INPUT ROWS:
+ + +
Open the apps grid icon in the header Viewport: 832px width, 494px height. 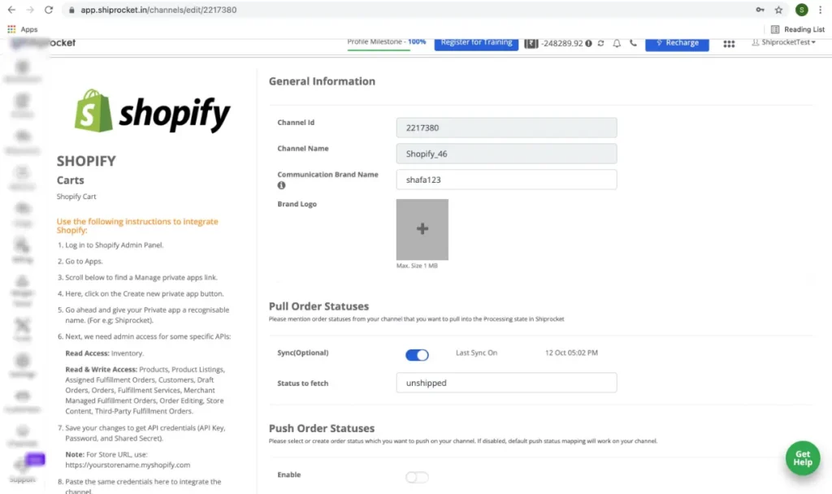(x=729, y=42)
+ + +
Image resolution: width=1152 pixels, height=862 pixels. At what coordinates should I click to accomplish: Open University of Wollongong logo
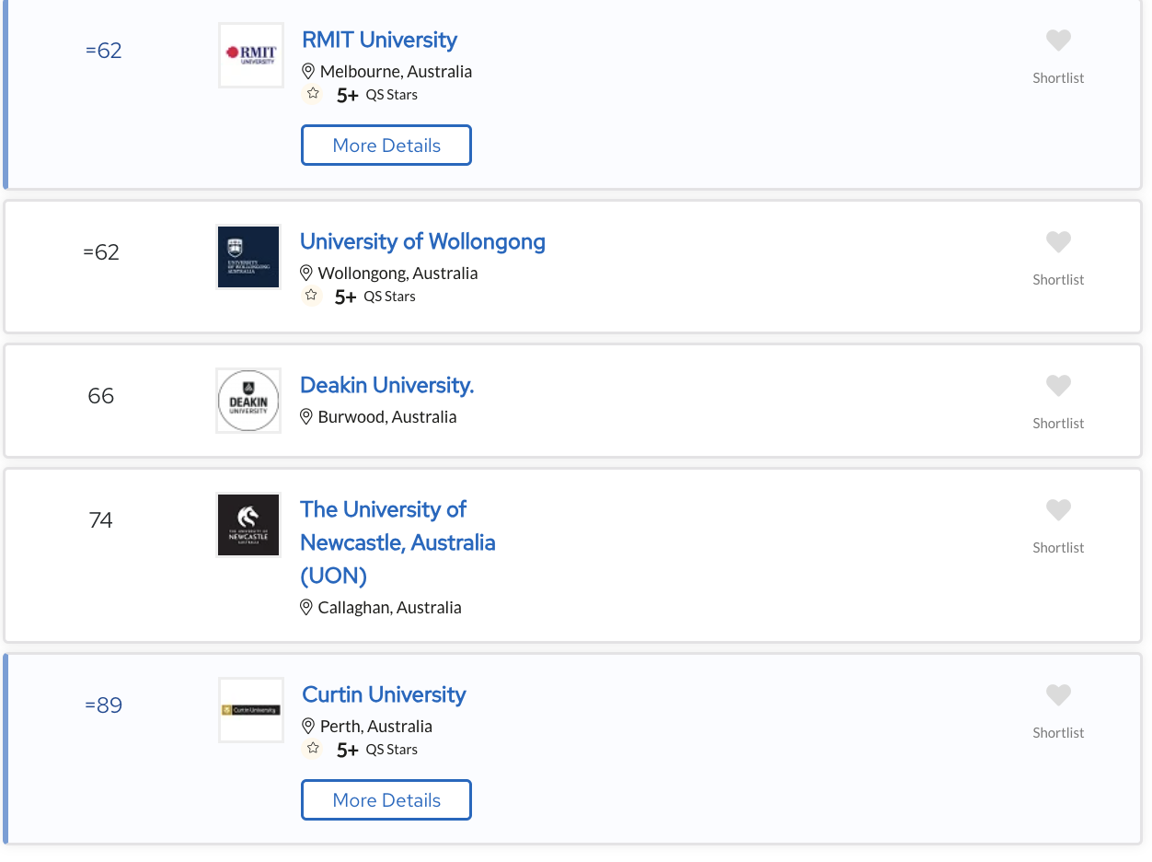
+ + +
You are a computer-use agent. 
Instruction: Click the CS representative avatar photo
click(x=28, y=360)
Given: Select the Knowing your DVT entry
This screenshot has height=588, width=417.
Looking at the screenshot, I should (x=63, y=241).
+ + +
DIRECTIONS:
Turn the material from the line containing "You are a computer-use agent." to the line containing "Looking at the" into a numbered list, leaving out any blank lines.

REPLY:
1. You are a computer-use agent. 
2. Instruction: Click the CS representative avatar photo
3. click(x=28, y=360)
4. Given: Select the Knowing your DVT entry
5. This screenshot has height=588, width=417.
6. Looking at the screenshot, I should (x=63, y=241).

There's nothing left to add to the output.